The judging aligns with specific academic criteria: The GYFF is now a part of the Fairchild Challenge at GBC. The Fairchild Challenge was designed by GBC’s sister organization, the Fairchild Tropical Botanic Garden in Coral Gables, Fla.

The Fairchild Challenge has been recognized as a benchmark for STEM education and for empowering students to become the next generation of scientists, researchers, educated voters, policymakers, and environmentally minded citizens. Since last year, GYFF has communicated with multiple community partners to expand the breadth of GYFF touching underserved students as well as those engaged already in filmmaking programs.

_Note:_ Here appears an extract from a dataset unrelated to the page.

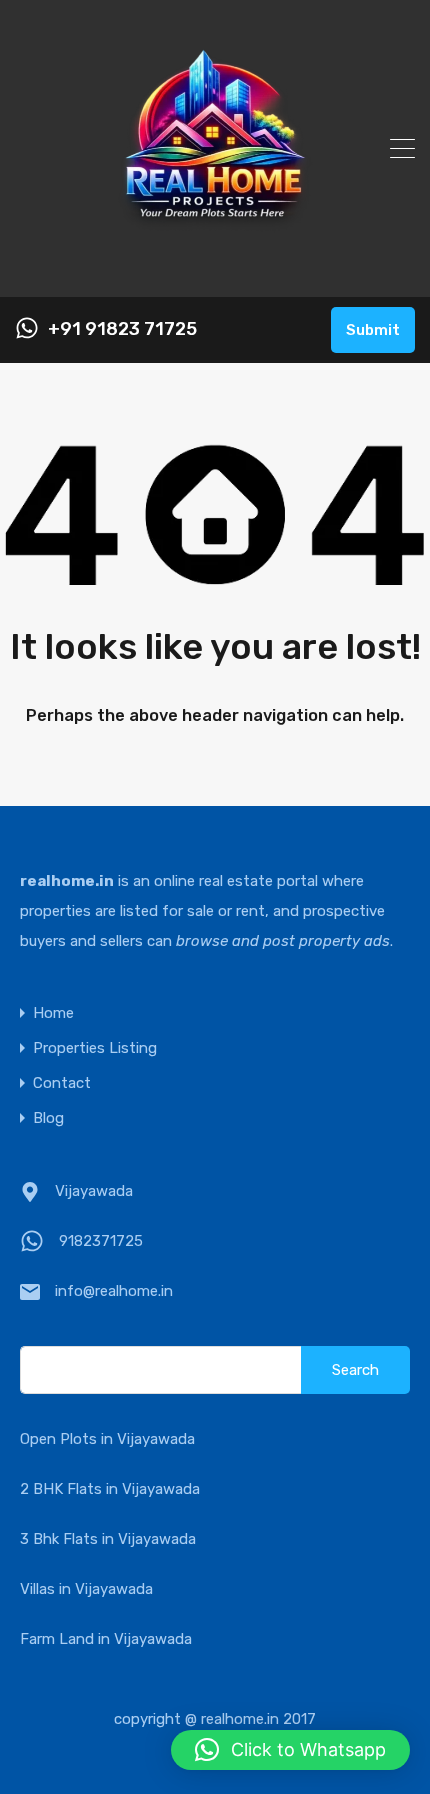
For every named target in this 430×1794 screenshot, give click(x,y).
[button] (290, 1750)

The Town of Greenwich Conservation Commission and GPS PTAC Green Schools support the initiative along with Faculty advisers.

“Our teachers and students can build credibility, we reach out to over 100 schools and share cutting-edge filmmaking, media, and entertainment resources from multiple industry experts relevant to students considering further study or engagement with the broad array of jobs in the media and entertainment fields,” said Chojar, who co-chairs the event.

Films are accepted and first, second and third place awards are given in social action; creative; documentary; animation; and experimental.

Best of Festival and Best Film Poster will also be awarded, along with first, second and third place in Best First Year Film Student Submission.

There is a $10 registration fee for film submissions and scholarships are available as needed. For more information please email the GYFF division at Greenwich Botanical Center at gyff@greenwichbotanicalcenter.org. More information about the Fairchild Challenge, enrollment forms, and details on all challenges are posted at www.greenwichbotanicalcenter.org.

The Greenwich Botanical Center is a nonprofit volunteer organization dedicated to promoting horticulture, conservation, and the arts through educational programs, outreach activities, and special events.

It is located within the Montgomery Pinetum, in Cos Cob, with greenhouses, a teaching vegetable garden, classrooms, pond, and collections of evergreens, woodland trails, wildflowers, as well as a peony garden, old stone structures, sculptures, and a gift shop.